When building an IoT-based service, we need to implement a messaging mechanism that transmits data collected by the IoT devices to a hub or a server. That mechanism is known as a messaging protocol. A messaging protocol is a set of rules and formats that are agreed upon among entities that want to communicate with each other.
When dealing with IoT, one of the first things that come to mind is the limited processing, networking, and storage capabilities these devices operate with. These constraints make it challenging to implement a messaging protocol to facilitate communication.
Ideally, we should use a protocol that takes all these issues into consideration.
Enter MQTT. A messaging protocol that is lightweight, efficient, and reliable, designed specifically for the low-power and low-bandwidth environments of IoT devices.
It has become the go-to choice for developers building services on top of devices that require fast, real-time communication and efficient use of limited resources.
As the clients grow, scaling becomes a concern even for a service running on a protocol as efficient as MQTT. To ensure clients can enjoy seamless connectivity, it's essential to optimize the infrastructure, components, and processes of the MQTT Broker itself.
There are multiple brokers available like VerneMQ, HiveMQ, Mosquitto.

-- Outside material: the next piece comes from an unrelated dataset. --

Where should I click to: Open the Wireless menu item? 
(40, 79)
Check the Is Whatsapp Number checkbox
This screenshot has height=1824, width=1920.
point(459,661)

For this blog post, we will be using the open source version of EMQX as our MQTT Broker of choice, as it is widely used in the industry thanks to its high scalability, reliability, and performance.
In this post, we'll dive deeper into how we could run EMQX on Kubernetes on a scale of up to 1 million connections and the challenges associated with it.
What is MQTT?
Messaging is a mechanism that allows systems to exchange information asynchronously and reliably without being tightly coupled to one another.

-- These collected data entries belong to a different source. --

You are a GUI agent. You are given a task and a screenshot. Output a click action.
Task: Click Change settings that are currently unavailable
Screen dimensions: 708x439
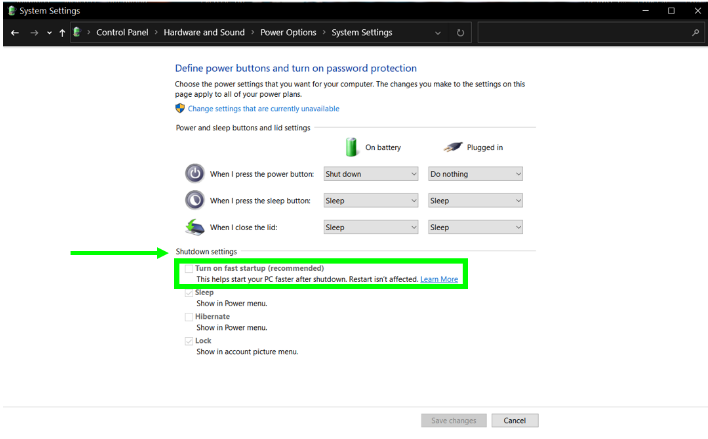pos(263,108)
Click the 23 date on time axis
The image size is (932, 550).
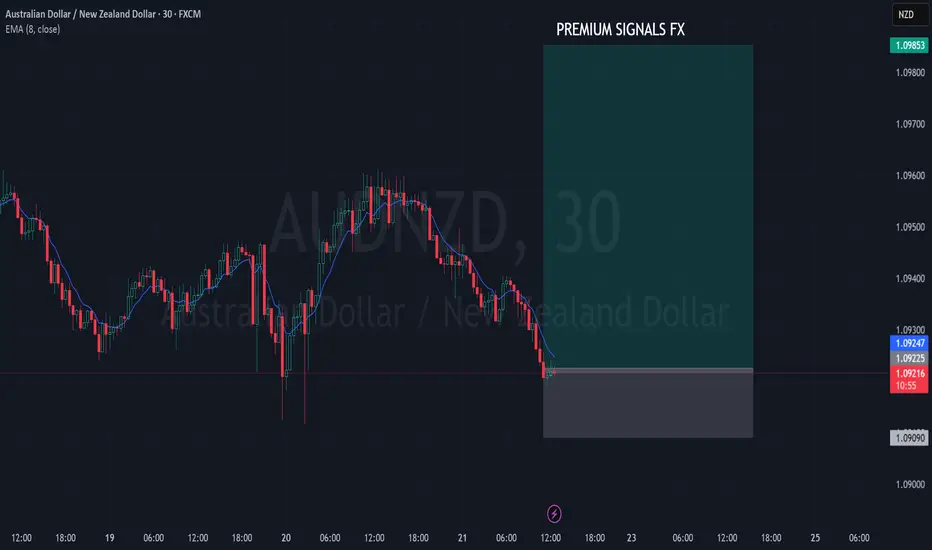coord(631,538)
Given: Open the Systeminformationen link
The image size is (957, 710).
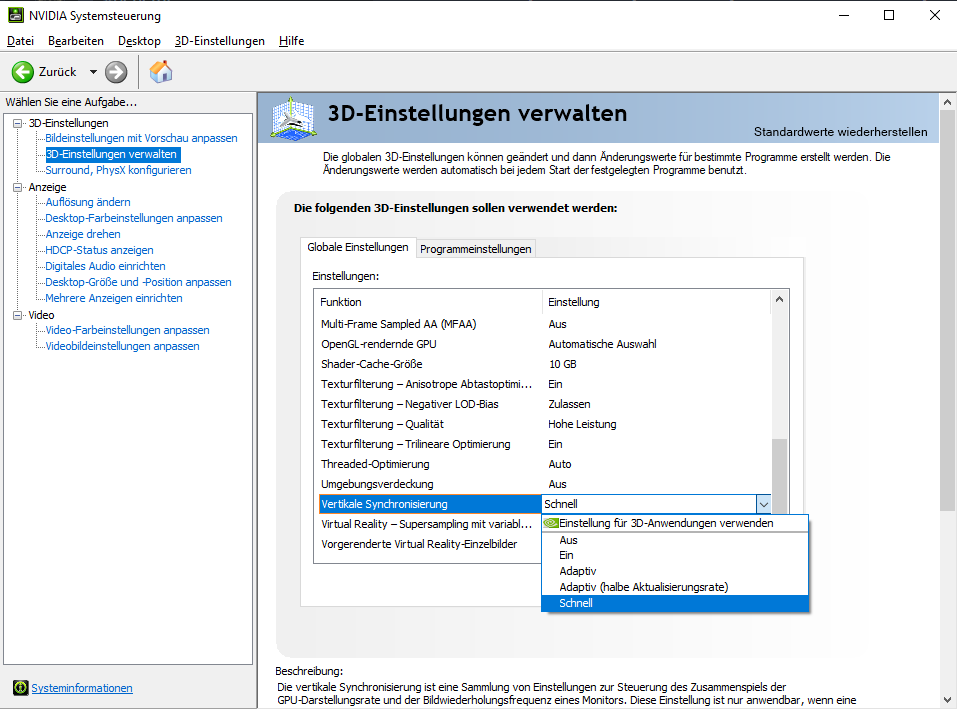Looking at the screenshot, I should pyautogui.click(x=82, y=688).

Some of the widely used protocols are
- WebSocket - powers live chats.
- WebRTC - enables real-time communication between browsers and devices.
- XMPP - allows for cross-platform communication.
There is another protocol that has been designed for Machine to Machine communication, especially for IoT devices that operate with resource and network constraints and that is MQTT.
MQTT uses a Pub/Sub model and offers:
- Small code footprint
- Compressible binary format for message payloads
- Reduced device active time for sending and receiving messages
- Quality of Service (QoS) levels
Why run MQTT on Kubernetes?
Running MQTT on Kubernetes offers a wide range of benefits such as:
Single point of contact: Clients have a single endpoint to connect to and the load gets distributed across the broker pods.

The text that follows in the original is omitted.